- Pesquisa Datafolha aponta segurança pública como tema de desgaste para Lula; governo ressalta ações de combate a crimes do “andar de cima” e envio de marcos legais ao Congresso.
- Governo é avaliado pior em áreas prioritárias: saúde (34%), segurança pública (12%) e economia (11%); Lula é visto mal nesses temas, especialmente em segurança pública (16%).
- Oposição planeja explorar a segurança na campanha, com críticas à gestão e propostas para a área.
- Governo promete pacote legislativo para rebater críticas, incluindo a PEC da Segurança Pública e lei antifraude, além de destacar ações contra crimes de colarinho branco, como a operação Carbono Oculto.
- Legislativo: Câmara já aprovou mais de cinquenta projetos sobre segurança; PEC da Segurança está travada no Senado há mais de dois meses, aguardando envio para debate.
O Datafolha aponta que a segurança pública será um dos temas mais explorados pela oposição na campanha presidencial. A avaliação negativa do governo Lula nesse campo é citada por adversários, que prometem enfatizar ações contra a criminalidade. O governo, por sua vez, destaca medidas de combate a crimes do chamado andar de cima e os marcos legais enviados ao Congresso.
A oposição aponta que temas de segurança, saúde e economia são prioritários para o eleitor. O levantamento mostra também que a avaliação do governo é maior dificuldade em cada área para o presidente eleito, com destaque para segurança pública. Parlamentares divergem sobre quem é responsável pela ordem pública.
Segurança pública
A defesa de soluções integradas entre União, estados e municípios é citada por Hugo Motta, presidente da Câmara, que ressalta a PEC da Segurança como ferramenta de cooperação intergovernamental. O texto está travado no Senado há mais de dois meses, segundo opositores, que prometem pressão para pautá-lo.
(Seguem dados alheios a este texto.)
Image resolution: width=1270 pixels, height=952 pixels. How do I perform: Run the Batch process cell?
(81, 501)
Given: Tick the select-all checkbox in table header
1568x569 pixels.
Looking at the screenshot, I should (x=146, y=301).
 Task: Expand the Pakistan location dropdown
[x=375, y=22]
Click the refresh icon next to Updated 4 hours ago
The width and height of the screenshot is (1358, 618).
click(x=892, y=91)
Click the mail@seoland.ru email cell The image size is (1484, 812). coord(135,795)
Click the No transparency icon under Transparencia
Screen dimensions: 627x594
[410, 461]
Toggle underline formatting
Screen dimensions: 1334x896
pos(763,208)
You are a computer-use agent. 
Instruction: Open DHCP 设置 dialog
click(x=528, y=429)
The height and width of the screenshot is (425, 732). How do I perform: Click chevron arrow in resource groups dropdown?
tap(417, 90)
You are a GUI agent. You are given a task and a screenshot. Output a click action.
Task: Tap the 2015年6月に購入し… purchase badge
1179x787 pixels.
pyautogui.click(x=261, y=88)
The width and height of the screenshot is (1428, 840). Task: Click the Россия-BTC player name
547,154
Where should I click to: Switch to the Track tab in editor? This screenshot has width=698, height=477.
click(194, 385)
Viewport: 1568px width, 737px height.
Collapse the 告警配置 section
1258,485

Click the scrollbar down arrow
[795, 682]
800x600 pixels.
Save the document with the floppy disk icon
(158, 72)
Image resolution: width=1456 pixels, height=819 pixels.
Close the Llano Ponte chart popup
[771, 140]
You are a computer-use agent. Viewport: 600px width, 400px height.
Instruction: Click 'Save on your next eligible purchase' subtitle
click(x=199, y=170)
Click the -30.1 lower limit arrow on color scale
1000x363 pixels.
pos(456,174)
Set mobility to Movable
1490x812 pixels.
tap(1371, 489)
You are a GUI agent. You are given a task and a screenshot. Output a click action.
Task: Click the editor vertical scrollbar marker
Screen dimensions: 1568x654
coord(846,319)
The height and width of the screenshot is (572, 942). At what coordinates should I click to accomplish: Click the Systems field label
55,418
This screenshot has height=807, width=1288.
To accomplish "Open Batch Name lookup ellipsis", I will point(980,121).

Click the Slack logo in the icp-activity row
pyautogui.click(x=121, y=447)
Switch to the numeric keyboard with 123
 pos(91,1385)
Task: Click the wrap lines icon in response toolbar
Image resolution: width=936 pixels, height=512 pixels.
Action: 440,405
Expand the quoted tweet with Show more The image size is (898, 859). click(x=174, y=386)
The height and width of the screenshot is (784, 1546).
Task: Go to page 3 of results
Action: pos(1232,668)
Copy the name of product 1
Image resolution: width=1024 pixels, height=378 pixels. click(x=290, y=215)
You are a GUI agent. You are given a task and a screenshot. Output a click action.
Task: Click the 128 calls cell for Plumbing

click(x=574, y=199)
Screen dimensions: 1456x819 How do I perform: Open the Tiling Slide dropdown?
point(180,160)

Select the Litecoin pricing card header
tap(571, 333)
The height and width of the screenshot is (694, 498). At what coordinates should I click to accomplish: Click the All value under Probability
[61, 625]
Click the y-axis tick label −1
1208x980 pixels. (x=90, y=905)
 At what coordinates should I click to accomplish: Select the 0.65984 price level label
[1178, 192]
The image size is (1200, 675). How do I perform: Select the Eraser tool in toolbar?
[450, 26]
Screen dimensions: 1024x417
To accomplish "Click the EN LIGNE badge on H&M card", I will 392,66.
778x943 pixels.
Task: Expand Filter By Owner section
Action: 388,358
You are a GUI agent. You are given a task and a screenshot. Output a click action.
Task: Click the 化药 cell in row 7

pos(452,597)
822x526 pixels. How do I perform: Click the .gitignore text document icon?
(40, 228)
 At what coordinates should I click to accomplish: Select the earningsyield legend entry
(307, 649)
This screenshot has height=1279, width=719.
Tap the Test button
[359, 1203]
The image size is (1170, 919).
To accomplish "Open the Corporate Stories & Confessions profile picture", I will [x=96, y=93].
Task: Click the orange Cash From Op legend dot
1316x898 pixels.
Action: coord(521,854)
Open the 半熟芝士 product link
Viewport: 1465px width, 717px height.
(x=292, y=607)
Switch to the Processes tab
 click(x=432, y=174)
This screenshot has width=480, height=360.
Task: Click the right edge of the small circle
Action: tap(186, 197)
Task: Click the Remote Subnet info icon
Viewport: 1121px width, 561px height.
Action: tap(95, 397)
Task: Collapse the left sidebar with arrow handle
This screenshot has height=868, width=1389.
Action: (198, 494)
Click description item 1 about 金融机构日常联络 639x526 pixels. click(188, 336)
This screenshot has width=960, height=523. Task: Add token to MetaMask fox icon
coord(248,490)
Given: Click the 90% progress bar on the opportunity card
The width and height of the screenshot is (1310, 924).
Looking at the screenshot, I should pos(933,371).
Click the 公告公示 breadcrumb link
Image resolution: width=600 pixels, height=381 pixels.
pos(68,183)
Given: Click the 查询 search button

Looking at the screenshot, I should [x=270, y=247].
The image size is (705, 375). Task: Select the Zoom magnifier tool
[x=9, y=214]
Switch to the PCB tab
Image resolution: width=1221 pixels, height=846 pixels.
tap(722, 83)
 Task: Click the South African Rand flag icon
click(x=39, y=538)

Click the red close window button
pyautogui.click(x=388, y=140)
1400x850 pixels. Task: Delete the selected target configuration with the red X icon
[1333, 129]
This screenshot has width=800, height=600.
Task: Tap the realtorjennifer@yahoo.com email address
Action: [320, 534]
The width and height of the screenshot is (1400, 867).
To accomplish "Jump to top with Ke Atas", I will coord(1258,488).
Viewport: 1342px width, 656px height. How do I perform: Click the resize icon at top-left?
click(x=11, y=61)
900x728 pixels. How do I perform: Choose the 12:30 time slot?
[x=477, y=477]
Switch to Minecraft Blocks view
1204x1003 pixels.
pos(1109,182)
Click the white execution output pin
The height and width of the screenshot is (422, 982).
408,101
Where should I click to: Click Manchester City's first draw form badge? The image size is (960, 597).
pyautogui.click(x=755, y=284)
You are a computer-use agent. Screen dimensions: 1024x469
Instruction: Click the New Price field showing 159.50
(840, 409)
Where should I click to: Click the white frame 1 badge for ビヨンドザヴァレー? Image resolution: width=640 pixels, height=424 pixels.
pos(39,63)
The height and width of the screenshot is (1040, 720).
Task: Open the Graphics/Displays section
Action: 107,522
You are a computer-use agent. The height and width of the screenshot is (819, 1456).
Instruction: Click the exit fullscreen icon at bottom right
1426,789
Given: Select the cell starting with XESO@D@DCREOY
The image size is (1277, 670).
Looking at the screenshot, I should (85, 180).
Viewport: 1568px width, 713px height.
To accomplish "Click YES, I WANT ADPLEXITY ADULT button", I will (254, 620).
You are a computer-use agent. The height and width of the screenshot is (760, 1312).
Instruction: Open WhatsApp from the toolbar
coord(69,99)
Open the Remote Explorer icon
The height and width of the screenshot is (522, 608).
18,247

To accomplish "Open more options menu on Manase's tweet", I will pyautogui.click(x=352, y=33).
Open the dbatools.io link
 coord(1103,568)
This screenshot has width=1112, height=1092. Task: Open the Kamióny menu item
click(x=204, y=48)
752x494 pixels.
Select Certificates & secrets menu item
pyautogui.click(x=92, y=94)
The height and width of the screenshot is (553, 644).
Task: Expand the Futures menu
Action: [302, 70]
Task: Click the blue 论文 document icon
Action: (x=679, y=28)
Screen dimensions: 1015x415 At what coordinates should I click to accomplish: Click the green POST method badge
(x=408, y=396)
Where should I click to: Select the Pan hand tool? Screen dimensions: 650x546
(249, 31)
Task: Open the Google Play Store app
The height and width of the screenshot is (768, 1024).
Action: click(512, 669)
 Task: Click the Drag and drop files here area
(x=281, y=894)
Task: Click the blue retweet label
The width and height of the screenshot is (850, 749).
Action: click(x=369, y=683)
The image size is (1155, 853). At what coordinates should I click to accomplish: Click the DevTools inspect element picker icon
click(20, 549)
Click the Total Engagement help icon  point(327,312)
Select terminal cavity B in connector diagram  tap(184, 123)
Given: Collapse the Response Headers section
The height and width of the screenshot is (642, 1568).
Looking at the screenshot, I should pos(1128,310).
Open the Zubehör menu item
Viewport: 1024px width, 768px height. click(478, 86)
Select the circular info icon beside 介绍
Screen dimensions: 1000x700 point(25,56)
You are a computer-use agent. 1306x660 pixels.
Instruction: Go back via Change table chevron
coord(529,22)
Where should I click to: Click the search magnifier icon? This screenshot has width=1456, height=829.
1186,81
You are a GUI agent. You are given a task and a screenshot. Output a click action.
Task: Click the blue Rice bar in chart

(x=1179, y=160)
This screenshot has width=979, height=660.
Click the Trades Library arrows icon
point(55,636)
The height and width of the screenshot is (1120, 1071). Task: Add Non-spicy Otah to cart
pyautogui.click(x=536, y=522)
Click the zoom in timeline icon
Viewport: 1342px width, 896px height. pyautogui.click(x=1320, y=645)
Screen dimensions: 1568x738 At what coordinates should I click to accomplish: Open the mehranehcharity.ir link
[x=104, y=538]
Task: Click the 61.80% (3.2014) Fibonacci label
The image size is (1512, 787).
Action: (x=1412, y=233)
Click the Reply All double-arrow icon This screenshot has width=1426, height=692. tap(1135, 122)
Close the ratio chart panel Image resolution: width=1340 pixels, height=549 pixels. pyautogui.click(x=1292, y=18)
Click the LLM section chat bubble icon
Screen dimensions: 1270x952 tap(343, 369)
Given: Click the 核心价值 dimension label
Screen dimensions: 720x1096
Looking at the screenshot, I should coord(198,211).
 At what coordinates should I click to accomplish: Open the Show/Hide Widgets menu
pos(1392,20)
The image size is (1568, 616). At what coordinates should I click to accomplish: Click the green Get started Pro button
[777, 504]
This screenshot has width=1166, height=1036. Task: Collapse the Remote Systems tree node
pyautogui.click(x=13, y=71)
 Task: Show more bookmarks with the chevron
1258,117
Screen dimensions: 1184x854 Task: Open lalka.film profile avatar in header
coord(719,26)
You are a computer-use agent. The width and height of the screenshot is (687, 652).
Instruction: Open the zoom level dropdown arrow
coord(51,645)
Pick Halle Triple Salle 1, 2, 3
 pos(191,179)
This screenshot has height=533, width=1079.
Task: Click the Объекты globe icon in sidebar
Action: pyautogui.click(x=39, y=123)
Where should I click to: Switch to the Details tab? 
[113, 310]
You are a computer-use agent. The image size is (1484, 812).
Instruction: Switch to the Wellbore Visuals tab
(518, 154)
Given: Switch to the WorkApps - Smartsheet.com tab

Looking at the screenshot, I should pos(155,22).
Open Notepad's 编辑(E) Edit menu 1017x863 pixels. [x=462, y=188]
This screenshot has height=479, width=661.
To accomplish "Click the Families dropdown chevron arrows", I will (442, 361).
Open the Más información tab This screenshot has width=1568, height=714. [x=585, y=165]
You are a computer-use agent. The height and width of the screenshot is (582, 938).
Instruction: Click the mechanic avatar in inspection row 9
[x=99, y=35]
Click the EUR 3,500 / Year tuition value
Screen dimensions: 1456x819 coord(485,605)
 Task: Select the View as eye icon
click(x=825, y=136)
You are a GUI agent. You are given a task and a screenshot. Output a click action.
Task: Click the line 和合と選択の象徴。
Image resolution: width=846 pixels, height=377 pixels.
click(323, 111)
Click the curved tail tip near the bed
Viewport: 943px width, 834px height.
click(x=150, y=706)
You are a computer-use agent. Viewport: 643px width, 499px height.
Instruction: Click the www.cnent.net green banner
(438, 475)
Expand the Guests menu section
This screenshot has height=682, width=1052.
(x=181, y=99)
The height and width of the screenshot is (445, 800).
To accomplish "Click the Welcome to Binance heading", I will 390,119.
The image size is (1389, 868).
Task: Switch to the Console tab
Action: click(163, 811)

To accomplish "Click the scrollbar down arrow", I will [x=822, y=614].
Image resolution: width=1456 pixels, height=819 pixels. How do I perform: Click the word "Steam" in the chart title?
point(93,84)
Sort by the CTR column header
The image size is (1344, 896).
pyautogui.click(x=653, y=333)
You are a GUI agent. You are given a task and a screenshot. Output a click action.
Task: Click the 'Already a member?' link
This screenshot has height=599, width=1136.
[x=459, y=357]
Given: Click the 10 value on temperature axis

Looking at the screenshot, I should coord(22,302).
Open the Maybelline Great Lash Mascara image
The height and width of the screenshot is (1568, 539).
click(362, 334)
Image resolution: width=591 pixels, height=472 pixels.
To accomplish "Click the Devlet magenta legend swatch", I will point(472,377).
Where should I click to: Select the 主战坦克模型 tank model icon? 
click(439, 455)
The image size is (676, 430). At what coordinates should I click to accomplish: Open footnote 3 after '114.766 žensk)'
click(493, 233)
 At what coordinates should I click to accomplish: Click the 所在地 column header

Kim Kataguiri comenta a avaliação crítica do governo na área de segurança, associando-a a um histórico de gestão considerada fracassada. Na leitura da oposição, novas propostas visam desgastar o governo antes do fim do mandato.
Reação do governo
O Planalto sinaliza pacotes de medidas, incluindo a PEC da Segurança e o projeto antifacção, para endurecer a legislação penal. Alencar Santana Braga defende que a responsabilidade pela segurança é compartilhada, destacando a atuação de governadores na gestão das polícias estaduais.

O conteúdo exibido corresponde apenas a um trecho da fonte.